* START SUPPLIED RECORDS *

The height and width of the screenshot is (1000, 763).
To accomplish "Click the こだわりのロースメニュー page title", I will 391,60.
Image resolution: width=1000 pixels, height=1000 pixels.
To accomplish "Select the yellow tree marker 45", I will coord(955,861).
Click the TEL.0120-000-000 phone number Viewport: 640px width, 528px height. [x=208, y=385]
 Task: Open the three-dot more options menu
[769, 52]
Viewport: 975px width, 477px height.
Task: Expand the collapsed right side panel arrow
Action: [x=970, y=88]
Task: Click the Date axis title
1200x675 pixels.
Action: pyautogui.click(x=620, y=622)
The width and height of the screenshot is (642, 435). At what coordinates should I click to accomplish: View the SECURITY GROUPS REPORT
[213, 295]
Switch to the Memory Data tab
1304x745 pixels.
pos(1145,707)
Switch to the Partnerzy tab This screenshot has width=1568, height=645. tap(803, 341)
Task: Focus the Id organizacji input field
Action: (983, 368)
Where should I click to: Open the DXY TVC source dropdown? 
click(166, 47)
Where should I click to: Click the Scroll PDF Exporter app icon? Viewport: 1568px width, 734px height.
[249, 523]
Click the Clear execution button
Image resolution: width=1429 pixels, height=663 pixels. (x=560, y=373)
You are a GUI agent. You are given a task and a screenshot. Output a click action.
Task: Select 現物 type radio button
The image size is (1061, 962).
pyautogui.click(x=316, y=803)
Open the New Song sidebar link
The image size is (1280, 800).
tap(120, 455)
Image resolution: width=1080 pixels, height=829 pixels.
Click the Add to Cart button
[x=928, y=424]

* END SUPPLIED RECORDS *

(DIRECTIVE)
Extract the entries from the start through the line containing "Action: pyautogui.click(x=620, y=622)", both ends included, and repeat those lines exactly.

(ANSWER FOR THE TASK)
The height and width of the screenshot is (1000, 763).
To accomplish "Click the こだわりのロースメニュー page title", I will 391,60.
Image resolution: width=1000 pixels, height=1000 pixels.
To accomplish "Select the yellow tree marker 45", I will coord(955,861).
Click the TEL.0120-000-000 phone number Viewport: 640px width, 528px height. [x=208, y=385]
 Task: Open the three-dot more options menu
[769, 52]
Viewport: 975px width, 477px height.
Task: Expand the collapsed right side panel arrow
Action: [x=970, y=88]
Task: Click the Date axis title
1200x675 pixels.
Action: pyautogui.click(x=620, y=622)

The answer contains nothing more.